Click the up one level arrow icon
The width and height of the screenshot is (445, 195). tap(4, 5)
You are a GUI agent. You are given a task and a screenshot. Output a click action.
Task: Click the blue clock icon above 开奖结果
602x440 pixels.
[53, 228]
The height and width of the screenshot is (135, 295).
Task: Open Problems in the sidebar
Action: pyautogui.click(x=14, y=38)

■ YOUR TASK: Please write out the records exactly, beginning at the line that contains "You are a GUI" and continuing through the end of the records.

■ REPLY:
You are a GUI agent. You are given a task and a screenshot. Output a click action.
Task: Click the blue clock icon above 开奖结果
602x440 pixels.
[53, 228]
The height and width of the screenshot is (135, 295).
Task: Open Problems in the sidebar
Action: pyautogui.click(x=14, y=38)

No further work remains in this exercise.